14/05/2011

Session 1: Interculturalism (Wednesday 25th May)



Interculturalism

Wednesday 25th May, 6-8pm


Senate House, room 104 (first floor)


**PLEASE NOTE ROOM CHANGE**


"Interculturalism and performance is perhaps the most talked about and controversial cultural practice of the late twentieth and early twenty-first century, characterising at best a sharing and mutual borrowing of the manifestation of one theatre practice by another. At worst it features the annihilation of indigenous pre-modern practices by a rapacious ‘First World’ capitalism." - Brian Singleton, 2003.


"[P]rocesses of exchange between cultures have been going on at least since the onset of modernity and, as a result, cultures permanently undergo change and transition. This situation renders any attempt to draw a clear line between ‘ours’ and ‘theirs’ futile. Yet, this is not to say that differences between cultures do not exist. The differences are simply not fixed and given once and for all; they are permanently generated anew.
" - Erika Fischer-Lichte, 2009.

A heated controversy around intercultural performance has dogged theatre scholarship since the 1970s. Recently, however, there has been an attempt to move away from the term ‘intercultural’ and all it connotes. But what exactly is interculturalism and why has it been so contentious?

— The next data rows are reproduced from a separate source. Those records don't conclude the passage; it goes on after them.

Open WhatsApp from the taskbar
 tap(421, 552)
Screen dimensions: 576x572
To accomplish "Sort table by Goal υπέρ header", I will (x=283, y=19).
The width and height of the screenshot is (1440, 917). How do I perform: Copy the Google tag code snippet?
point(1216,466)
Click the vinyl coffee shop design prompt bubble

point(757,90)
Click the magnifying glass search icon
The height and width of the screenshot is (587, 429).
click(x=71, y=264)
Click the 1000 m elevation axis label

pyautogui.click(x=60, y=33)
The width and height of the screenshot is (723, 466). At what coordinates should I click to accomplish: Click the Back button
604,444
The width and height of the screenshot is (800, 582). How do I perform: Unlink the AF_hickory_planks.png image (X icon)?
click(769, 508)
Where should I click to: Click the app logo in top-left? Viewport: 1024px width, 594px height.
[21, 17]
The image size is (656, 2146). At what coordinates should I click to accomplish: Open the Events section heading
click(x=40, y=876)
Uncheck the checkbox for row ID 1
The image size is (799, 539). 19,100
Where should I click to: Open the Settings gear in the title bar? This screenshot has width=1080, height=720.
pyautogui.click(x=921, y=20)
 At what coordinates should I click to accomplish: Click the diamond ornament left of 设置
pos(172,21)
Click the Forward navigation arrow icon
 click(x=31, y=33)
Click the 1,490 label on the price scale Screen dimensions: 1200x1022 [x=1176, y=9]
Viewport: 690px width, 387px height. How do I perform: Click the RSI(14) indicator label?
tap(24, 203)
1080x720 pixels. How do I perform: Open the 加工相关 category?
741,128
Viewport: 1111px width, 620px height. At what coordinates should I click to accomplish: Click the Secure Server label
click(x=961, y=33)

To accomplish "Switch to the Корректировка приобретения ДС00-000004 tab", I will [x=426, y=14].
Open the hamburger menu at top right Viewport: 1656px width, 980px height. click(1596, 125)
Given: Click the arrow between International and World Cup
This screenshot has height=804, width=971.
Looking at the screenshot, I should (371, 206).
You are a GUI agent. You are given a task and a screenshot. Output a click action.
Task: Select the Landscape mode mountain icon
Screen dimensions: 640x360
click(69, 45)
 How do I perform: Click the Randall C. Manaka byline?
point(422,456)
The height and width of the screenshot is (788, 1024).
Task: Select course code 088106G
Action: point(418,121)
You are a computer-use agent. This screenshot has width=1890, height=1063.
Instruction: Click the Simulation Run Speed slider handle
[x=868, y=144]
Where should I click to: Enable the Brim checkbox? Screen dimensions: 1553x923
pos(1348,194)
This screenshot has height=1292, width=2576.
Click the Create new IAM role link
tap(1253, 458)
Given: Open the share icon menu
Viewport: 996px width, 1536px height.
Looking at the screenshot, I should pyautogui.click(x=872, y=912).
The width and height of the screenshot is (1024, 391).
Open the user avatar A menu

This session will begin with a presentation by Emer O’Toole (RHUL). Engaging with contemporary examples of theatre practice, she will ask whether intercultural tensions are truly dissolving or if they are being swept conveniently under the carpet. Emer is a PhD Candidate in the Department of Drama and Theatre at Royal Holloway. Using postcolonial theory, her thesis tackles the intercultural debate by suggesting that there is a relationship between rights of representation, the socio-political effects of a performance, and collaborators’ agency.


Recommended Reading


Schechner, Richard, "A Reply to Rustom Bharucha," Asian Theatre Journal, Vol. 1, No. 2 (Autumn, 1984), pp. 245-253.

Bharucha, Rustom, "A Reply to Richard Schechner," Asian Theatre Journal, Vol. 1, No. 2 (Autumn, 1984), pp. 254-260.


Supplementary Reading


Fischer-Lichte, Erika, "Interweaving Cultures in Performance: Different States of Being In-Between," New Theatre Quarterly, Vol. 25, No. 4 (November 2009), pp. 391-401.

All are welcome to attend.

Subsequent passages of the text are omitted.